There are a few situations in which pair testing comes in handy:

  • Short pair tests between team members to quickly validate software components and further collaboration.
  • As a learning opportunity, pair tests are ideal. Assigning a new member or junior tester with a senior tester can help the former quickly come up to speed on the development lifecycle.
  • Pair tests are also helpful in supporting collaboration among different roles and expand the purview of QA operations. Testers can pair up with designers to get a sense of the software’s visual significance and design relevant test scenarios. Similarly, testers can pair with business analysts to ascertain how a customer-facing feature can be enhanced to boost revenue streams and brand credibility.
  • When bugs are identified, pair tests are perfect for bringing objectivity into the debugging process. With the second set of (preferably fresh) eyes on the job, it became much less likely for incorrect code to go unnoticed.

Benefits of Pair Testing

  • Breaks down siloes for better collaboration: Since pair testing requires people from the same and different teams to collaborate. Hands-on knowledge sharing and test activities break the ice between teams or individuals, invites new perspectives into QA, and keeps everyone appraised of overall project progress. It also fosters better inter-team relationships.
  • Provides greater accuracy: A tester may miss out on a bug if they know the feature too well from its initial development phases. Technical personnel can lose sight of how actual end-users may approach the software.In pair testing, testers can join forces with someone less technically oriented (business analysts, product owners) to not miss out on the obvious errors. A fresh pair of eyes can contrast their “curse of knowledge” and help keep them connected to end-users’ concerns.

    Even if they pair up with a tester from another team, valuable feedback can come from the person not acquainted with the software. Basically, pair testing provides QAs with a pair of fresh eyes to examine software with, which tends to identify far more bugs than one tester working alone.

  • Promotes Knowledge Sharing: This might not be a tangible benefit, but its importance should not be downplayed. With experts from different teams/roles working together, both individuals will better understand how diverse software development operations work.Naturally, this fosters easier communication and helps individuals gain a more comprehensive understanding of team dynamics. This results in people who work better together (always a good thing) in the long run.
  • Creates Better Bug Reports: With two people examining software for bugs, bug reports tend to be more detailed, which helps developers address issues faster. Additionally, with insights from members from different teams, bugs are analyzed from not just technical perspectives but from customer-facing and financially relevant POVs.

The Role of Real Devices in Pair Testing

All pair tests have to be run on real browsers and devices. Emulators and simulators simply do not offer the real user conditions that software must run within, making the results of any tests run on them inaccurate. Consider testing websites and apps on a real device cloud, preferably one that offers the latest devices, browsers, and OS versions. This applies to both manual testing and automation testing.

BrowserStack’s real device cloud provides 2000+ real browsers and devices for instant, on-demand testing. It also provides a cloud Selenium grid for automated testing, which can be accelerated by 10X with parallel testing. The cloud also provides integrations with popular CI/CD tools such as Jira, Jenkins, TeamCity, Travis CI, and much more.

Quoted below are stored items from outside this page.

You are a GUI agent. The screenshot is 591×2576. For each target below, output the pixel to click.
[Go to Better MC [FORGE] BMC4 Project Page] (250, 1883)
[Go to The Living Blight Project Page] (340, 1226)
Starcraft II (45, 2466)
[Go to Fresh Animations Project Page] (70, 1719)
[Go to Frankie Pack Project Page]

Additionally, there are in-built debugging tools that let testers identify and resolve bugs immediately. BrowserStack also facilitates Cypress testing on 30+ browser versions with instant, hassle-free parallelization.

Pair Testing is a quick and easy way to examine software periodically through the software development lifecycle. It also furthers collaboration and creates healthy team dynamics, thus implementing central principles of Agile development.